Secure your finances and investments

Image sourced from gitnux.com

Sensible management of finances and investments is essential to business growth for any host. Here’s what to keep in mind when scaling:

  • Consider tailored lending: Lots of banks now recognize the growth of the STR sector and offer lending products designed specifically for it. This can range from mortgages for new properties to credit lines for renovations or operations.
  • Reinvest in your properties: Making a profit? Great.

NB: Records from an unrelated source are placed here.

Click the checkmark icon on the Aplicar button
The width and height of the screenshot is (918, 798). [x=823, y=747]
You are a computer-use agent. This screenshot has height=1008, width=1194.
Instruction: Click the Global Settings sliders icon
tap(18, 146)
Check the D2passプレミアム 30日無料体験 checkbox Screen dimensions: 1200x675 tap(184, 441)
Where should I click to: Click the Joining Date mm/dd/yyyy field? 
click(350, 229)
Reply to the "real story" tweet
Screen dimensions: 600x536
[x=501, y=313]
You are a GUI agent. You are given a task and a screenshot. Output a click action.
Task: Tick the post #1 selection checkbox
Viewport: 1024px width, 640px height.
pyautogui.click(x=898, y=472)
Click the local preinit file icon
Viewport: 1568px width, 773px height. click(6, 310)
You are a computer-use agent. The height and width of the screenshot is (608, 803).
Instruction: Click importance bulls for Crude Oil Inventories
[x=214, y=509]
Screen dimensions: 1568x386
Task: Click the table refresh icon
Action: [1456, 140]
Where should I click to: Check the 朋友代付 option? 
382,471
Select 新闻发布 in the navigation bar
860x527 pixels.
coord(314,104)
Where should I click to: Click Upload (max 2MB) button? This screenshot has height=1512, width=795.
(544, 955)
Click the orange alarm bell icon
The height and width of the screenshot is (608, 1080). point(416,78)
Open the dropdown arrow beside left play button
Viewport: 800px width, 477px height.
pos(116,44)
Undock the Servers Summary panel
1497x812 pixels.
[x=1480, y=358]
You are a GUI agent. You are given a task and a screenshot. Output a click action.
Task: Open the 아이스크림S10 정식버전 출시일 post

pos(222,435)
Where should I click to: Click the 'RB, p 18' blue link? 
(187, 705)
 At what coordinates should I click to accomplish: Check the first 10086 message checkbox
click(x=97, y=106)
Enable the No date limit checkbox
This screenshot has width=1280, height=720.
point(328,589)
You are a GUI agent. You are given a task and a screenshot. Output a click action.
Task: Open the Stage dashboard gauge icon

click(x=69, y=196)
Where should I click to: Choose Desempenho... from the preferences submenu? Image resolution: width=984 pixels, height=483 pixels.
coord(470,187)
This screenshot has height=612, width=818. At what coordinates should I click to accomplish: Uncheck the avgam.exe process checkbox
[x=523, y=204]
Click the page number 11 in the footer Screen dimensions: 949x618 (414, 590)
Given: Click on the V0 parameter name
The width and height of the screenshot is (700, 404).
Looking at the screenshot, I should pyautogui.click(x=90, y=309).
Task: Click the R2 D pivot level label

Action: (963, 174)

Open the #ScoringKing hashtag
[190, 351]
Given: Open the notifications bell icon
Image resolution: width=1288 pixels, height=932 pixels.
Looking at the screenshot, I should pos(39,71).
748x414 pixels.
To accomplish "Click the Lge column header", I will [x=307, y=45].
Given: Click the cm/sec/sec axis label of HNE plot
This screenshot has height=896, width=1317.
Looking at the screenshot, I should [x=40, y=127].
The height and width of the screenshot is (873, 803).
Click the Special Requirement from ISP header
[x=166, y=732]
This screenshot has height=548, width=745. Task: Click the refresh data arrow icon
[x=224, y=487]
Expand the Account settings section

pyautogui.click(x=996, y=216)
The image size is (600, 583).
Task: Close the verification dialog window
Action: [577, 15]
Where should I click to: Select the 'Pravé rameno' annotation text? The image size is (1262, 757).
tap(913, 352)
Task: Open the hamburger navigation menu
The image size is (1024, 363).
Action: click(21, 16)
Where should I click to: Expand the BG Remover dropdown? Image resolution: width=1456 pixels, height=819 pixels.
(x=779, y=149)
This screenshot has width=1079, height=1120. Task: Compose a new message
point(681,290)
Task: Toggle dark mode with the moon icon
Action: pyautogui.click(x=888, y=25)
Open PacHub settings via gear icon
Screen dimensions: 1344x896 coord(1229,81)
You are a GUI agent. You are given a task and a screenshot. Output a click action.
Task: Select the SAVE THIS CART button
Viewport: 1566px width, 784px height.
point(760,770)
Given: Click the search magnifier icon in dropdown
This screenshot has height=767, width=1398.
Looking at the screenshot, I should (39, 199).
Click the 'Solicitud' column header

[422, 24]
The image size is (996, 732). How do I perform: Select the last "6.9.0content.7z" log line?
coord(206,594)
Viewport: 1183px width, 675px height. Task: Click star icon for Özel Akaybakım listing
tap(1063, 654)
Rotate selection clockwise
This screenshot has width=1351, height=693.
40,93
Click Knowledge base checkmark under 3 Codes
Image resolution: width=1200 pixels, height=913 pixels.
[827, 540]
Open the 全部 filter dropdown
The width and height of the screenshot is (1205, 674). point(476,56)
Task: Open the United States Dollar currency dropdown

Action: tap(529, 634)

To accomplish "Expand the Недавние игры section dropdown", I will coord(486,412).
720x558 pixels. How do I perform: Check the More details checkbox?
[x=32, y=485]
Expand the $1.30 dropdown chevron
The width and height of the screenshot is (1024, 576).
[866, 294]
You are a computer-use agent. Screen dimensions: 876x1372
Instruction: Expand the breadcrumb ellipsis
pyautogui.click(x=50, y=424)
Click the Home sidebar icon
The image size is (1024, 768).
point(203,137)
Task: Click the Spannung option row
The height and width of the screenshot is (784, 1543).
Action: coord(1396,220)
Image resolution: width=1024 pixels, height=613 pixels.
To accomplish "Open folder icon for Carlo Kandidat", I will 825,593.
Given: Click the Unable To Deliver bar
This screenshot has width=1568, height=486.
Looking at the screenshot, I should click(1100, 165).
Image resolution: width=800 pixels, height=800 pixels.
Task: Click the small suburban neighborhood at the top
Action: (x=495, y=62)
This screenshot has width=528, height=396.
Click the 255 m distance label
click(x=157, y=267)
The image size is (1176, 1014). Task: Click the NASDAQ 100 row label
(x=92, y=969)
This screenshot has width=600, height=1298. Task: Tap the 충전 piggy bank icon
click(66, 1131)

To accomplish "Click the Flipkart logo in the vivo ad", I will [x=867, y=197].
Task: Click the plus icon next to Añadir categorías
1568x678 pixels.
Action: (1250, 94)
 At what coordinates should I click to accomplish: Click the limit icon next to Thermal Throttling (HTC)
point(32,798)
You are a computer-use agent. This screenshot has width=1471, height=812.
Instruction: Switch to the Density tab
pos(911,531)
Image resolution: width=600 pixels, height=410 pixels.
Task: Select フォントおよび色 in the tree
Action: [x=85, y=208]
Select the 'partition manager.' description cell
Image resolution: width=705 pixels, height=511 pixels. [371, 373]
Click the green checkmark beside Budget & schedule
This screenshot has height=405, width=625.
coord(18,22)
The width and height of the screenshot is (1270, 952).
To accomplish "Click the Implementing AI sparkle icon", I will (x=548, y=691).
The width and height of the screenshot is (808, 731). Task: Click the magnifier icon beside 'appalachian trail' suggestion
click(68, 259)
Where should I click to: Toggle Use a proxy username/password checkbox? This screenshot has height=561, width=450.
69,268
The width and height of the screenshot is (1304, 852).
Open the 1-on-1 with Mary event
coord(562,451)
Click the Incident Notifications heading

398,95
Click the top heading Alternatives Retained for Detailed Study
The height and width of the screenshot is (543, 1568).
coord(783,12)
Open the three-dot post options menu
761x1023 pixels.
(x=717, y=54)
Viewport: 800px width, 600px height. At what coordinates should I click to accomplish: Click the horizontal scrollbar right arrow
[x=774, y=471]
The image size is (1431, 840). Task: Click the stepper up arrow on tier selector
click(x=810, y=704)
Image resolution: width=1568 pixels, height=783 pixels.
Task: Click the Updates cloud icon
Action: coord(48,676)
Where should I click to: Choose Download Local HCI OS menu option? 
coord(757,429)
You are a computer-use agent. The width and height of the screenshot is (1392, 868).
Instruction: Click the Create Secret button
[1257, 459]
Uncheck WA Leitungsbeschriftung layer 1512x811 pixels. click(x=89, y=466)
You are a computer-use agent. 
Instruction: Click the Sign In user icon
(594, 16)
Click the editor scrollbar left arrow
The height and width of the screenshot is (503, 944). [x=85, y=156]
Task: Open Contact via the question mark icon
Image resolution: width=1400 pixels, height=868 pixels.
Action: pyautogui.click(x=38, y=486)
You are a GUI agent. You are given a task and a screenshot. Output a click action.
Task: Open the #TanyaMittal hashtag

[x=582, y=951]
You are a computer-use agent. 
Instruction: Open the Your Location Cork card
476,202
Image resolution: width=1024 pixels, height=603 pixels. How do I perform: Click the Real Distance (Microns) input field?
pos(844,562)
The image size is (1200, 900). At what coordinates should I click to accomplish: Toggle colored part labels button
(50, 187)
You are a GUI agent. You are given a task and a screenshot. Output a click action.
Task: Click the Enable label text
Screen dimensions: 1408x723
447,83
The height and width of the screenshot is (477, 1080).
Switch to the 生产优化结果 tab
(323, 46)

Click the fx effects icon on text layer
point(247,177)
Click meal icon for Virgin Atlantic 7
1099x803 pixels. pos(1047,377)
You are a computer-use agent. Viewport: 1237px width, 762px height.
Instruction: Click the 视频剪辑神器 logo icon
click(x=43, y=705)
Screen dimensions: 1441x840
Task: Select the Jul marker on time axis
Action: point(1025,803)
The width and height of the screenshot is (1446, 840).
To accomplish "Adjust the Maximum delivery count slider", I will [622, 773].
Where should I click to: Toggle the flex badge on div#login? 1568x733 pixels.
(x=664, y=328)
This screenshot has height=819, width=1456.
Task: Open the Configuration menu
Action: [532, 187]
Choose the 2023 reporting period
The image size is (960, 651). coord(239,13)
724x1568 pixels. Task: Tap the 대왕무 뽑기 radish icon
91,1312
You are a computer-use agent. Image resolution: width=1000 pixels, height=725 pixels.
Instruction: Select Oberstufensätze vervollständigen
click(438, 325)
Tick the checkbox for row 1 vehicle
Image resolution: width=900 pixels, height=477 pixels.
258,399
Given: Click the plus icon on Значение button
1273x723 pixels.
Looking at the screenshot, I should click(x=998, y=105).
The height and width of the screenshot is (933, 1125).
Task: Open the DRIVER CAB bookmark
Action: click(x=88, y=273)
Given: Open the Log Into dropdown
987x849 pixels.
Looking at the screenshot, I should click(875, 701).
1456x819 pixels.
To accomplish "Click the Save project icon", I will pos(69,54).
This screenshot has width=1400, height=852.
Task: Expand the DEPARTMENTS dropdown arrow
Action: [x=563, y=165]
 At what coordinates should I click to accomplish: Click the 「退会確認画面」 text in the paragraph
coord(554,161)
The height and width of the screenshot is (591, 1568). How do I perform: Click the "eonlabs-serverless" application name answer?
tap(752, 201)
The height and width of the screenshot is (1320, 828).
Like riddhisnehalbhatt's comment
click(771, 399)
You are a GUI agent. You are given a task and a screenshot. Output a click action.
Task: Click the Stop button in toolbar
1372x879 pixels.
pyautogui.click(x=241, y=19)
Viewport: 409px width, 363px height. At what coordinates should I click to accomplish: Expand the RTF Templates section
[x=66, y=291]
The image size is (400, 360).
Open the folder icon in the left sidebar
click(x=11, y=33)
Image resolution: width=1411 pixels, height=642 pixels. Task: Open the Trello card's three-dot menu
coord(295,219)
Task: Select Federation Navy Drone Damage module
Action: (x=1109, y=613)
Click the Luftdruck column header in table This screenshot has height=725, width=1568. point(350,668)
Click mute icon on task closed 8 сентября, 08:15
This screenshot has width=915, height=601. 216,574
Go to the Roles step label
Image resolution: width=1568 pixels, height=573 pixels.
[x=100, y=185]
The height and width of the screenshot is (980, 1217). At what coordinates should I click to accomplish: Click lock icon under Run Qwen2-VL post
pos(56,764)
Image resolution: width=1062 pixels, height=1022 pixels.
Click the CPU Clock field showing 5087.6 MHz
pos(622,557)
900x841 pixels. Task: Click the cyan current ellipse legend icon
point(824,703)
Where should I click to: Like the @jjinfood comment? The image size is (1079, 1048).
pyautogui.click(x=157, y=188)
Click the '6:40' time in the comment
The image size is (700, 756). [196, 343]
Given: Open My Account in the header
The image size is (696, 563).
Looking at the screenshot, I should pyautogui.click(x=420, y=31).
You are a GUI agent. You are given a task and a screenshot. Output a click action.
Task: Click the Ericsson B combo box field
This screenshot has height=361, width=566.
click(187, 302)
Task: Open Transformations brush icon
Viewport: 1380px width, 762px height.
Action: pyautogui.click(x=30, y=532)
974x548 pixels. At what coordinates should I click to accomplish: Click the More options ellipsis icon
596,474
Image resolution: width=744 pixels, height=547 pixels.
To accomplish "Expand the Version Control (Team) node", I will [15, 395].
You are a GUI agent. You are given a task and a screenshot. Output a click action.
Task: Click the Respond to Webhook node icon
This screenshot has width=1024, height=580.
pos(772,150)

But be sure to put some of it back into your rental properties on things like upgrades and repairs as well as adding new amenities. 
  • Track your ROI (return on investment): You’ll need to keep an eye not just on the profits of each property but the ROI. Some properties, perhaps due to location or repairs, cost more than others just to keep up and running. 

Build your dream team

Scaling a business often means bringing in extra help. This can include property managers or a local real estate agent for specific regions or types of property, who can manage day-to-day tasks like guest messaging and liaising with cleaners. 

Effective contract and property management strategy with a vacation rental property manager is crucial to ensure smooth operations and compliance with agreed-upon terms.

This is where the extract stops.